I created an Max Heap using Top down approach with o(nlogn) time complexity.All the result of all the array values are following max heap norms and if i do the max heap with bottom up approach with o(n) time,the result is also following max heap norms ,but the array results of both top down approach and bottom up approach are not same.is it correct if both approach results are not same but still satisfy max heap rules?
is it correct if both approach results are not same but still satisfy max heap rules?
CodePudding user response:
Yes, they might look different, and this is not a problem at all.
The heap job is to give you the min/max element fast (in O(log(n))).
Although the trees of bottom-up and top-down constructions might look different, the root will always be the same.

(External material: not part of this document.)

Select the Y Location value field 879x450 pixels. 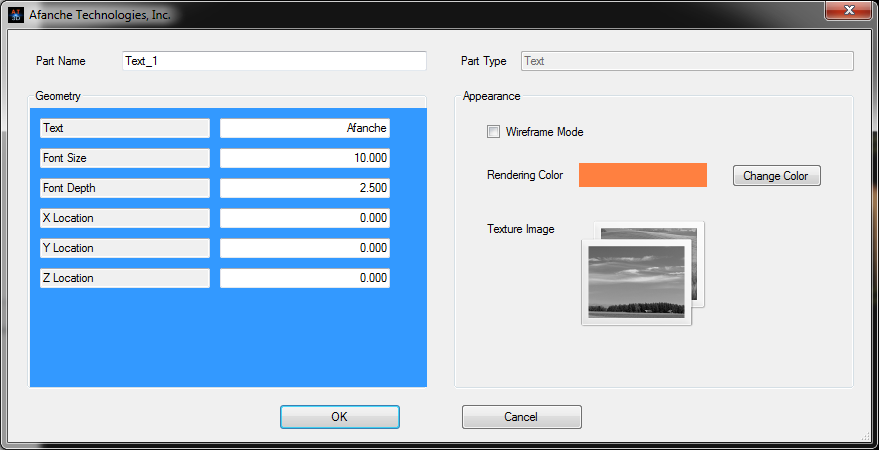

When you ask the heap to give you the max/min element, it always gives you the first one (and that's why it is also called priority queue) and then the tree is reorganized by taking the last element of the heap and placing it in the spot of the root and then moving it down following the priority rule by comparing it with the current left and right children.
The key point is to notice that even if the trees look different, the result of N consecutive removals will always be the same.

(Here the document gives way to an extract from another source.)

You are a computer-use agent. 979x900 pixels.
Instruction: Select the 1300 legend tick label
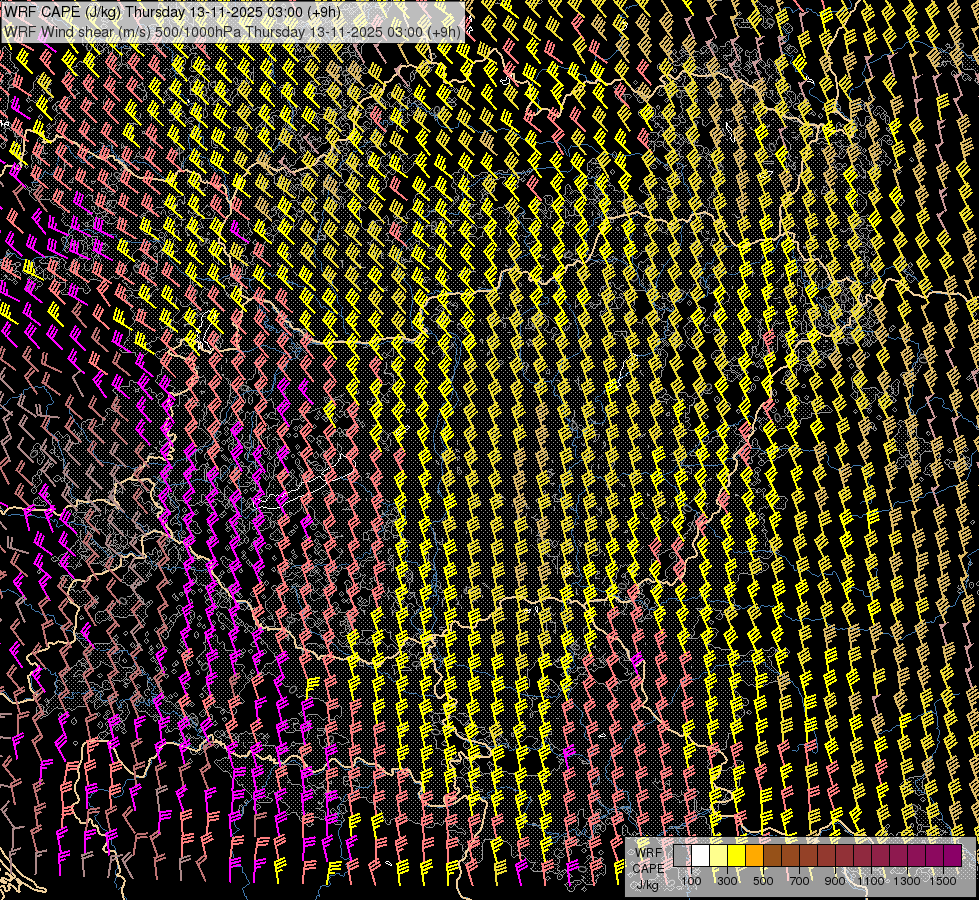pos(907,881)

CodePudding user response:
Yes, there are multiple possible arrangements of items to create a valid binary heap. Consider these two min heaps, each with three items:
1 1
2 3 3 2
In both cases, the smallest item is at the root. The heap rules don't specify the order of children, just that the each child must be greater than or equal to the root. So both are valid heaps.

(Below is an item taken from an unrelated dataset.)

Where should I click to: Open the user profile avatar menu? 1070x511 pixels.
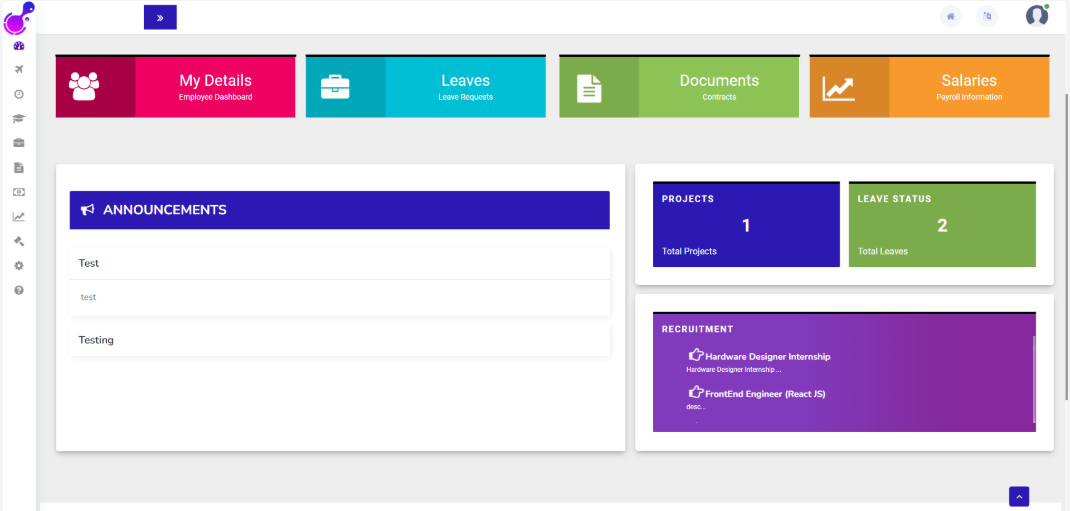tap(1037, 16)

When building a binary heap using Floyd's algorithm (the "bottom up" approach), the heap that results depends largely on the initial order of the input array. When building a heap by repeated insertion (the "top down" approach), the resulting heap depends very much on insertion order.
The actual order of the final heap also depends on some implementation details.
CodePudding user response:
Yes, it is normal situation. Same elements might be organized in distinct heaps, preserving heap property
For example, you can use the only top-down approach, but put the same elements set in different order - results might differ.